What. A. Delight. Not in recent memory has a novel so tickled my enjoyment synapses (I’m not interested in knowing if such synapses actually exist. Spare me.). From page one, Patrick de Witt’s French Exit offers up the sardonic, the cheeky, the down right funny, and hits the reader with a full force of fun and playful, while also (probably) (definitely) exploring themes of …

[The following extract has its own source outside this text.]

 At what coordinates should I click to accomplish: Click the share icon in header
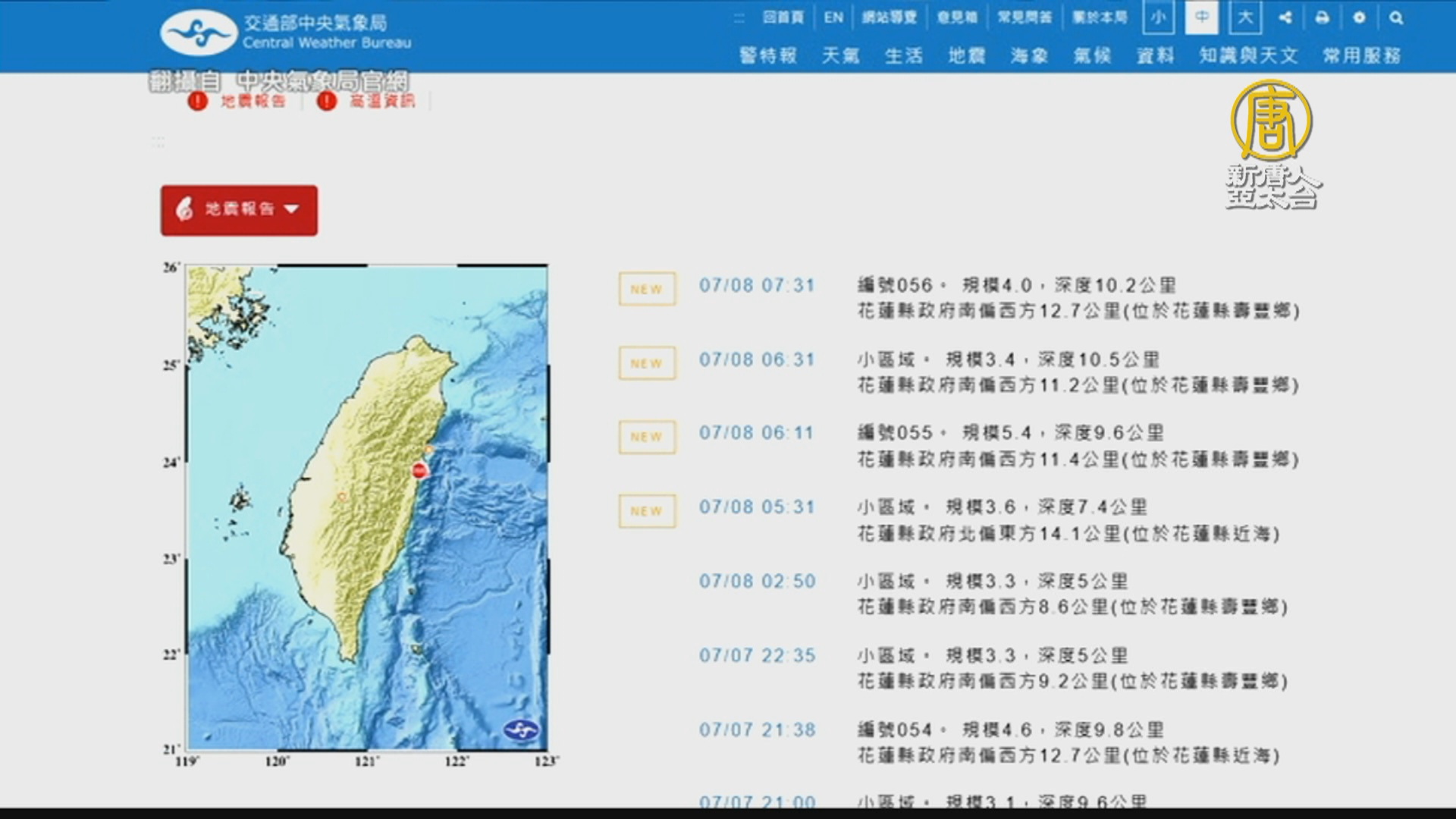click(x=1285, y=17)
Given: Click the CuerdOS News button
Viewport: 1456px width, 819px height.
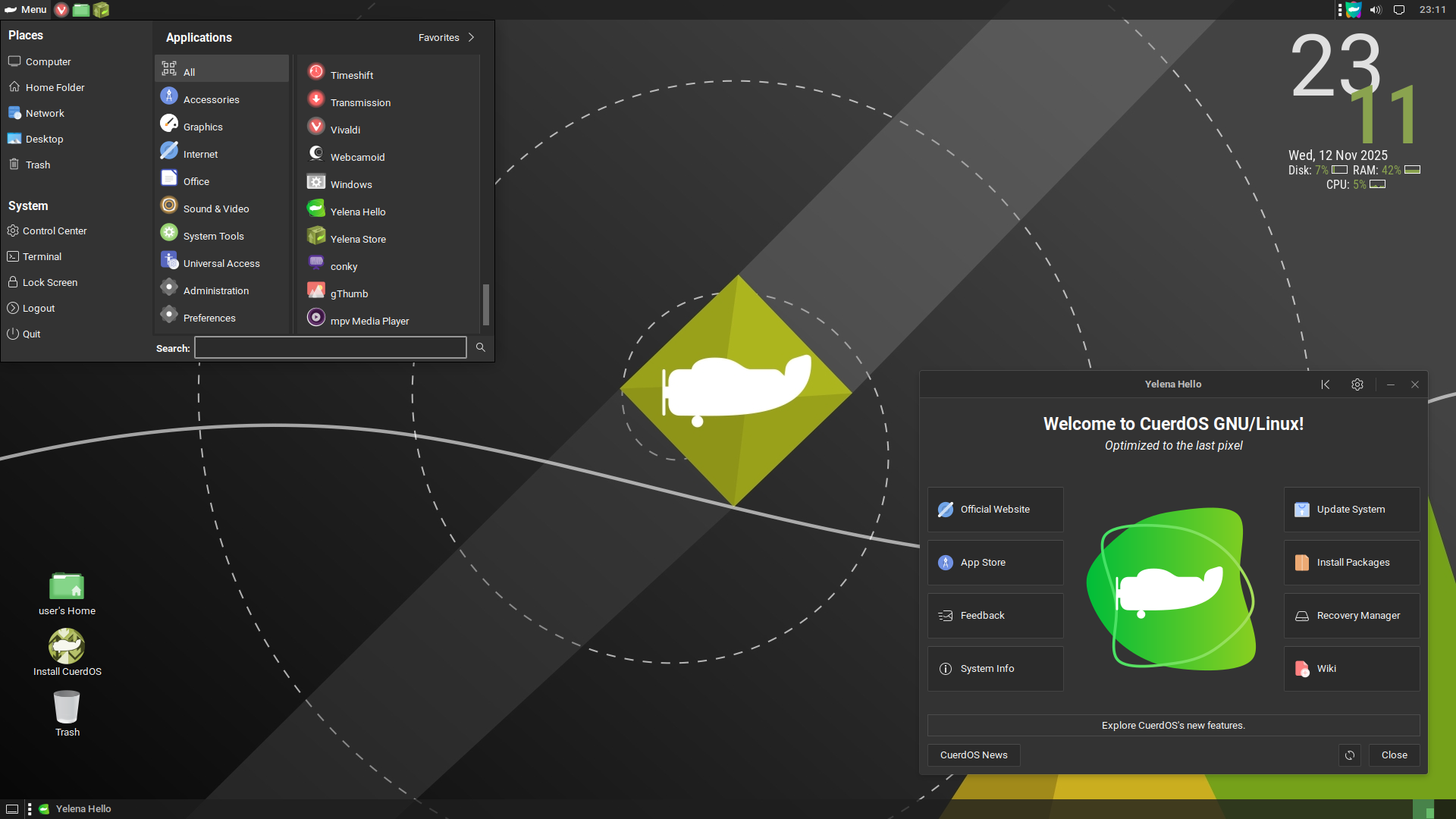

Wait. What is this book actually about? If not about the fun and funny? It follows the fallen fortunes of Frances and Malcolm, tumbled from great wealth and esteem to a sort of poverty (I say sort of because they still manage to be in a fancy French apartment while faced with penury). Frances is a character in all the sense of the word, a sort of force of unflappable brilliance, and in watching her reconcile her vision of herself and her life with her newly arrived circumstances, I suppose we are meant to think through questions or morality and what makes for a good life. Maybe, too, whether it is the connections and relationships we foster that make any of it worthwhile. The founding of her friendship with Joan is one of the more delightful moments in an already incredibly charming book.
I’ll admit that where the book falls down is in its point, but on that I’m not particularly bothered. Like, I don’t mind that it skirts around big questions and instead lets Morality be morality, and Mortality, be mortality. Which is a way of saying there are ‘themes’ and ‘questions’ but the point of the book seems more to let the reader just. enjoy. reading. Through the whimsy and playfulness and fun of what Frances and Malcolm do, we’re allowed to appreciate with them the absurd and fanciful without always being bogged down with weighty questions. Ah. Perhaps there’s the rub. That as Frances and Malcolm too, have spent a lifetime avoiding anything Serious or Committed, we are given the luxury – not necessarily the wealth required for this particular luxury – of not thinking about very much, until we must think about it all.
Terrific writing – really: surprising, specific, not-showy-but-still-smart – and such. fun. Don’t come bickering with me later that it wasn’t about very much. I don’t care if you’ve forgotten how to just read because it feels good.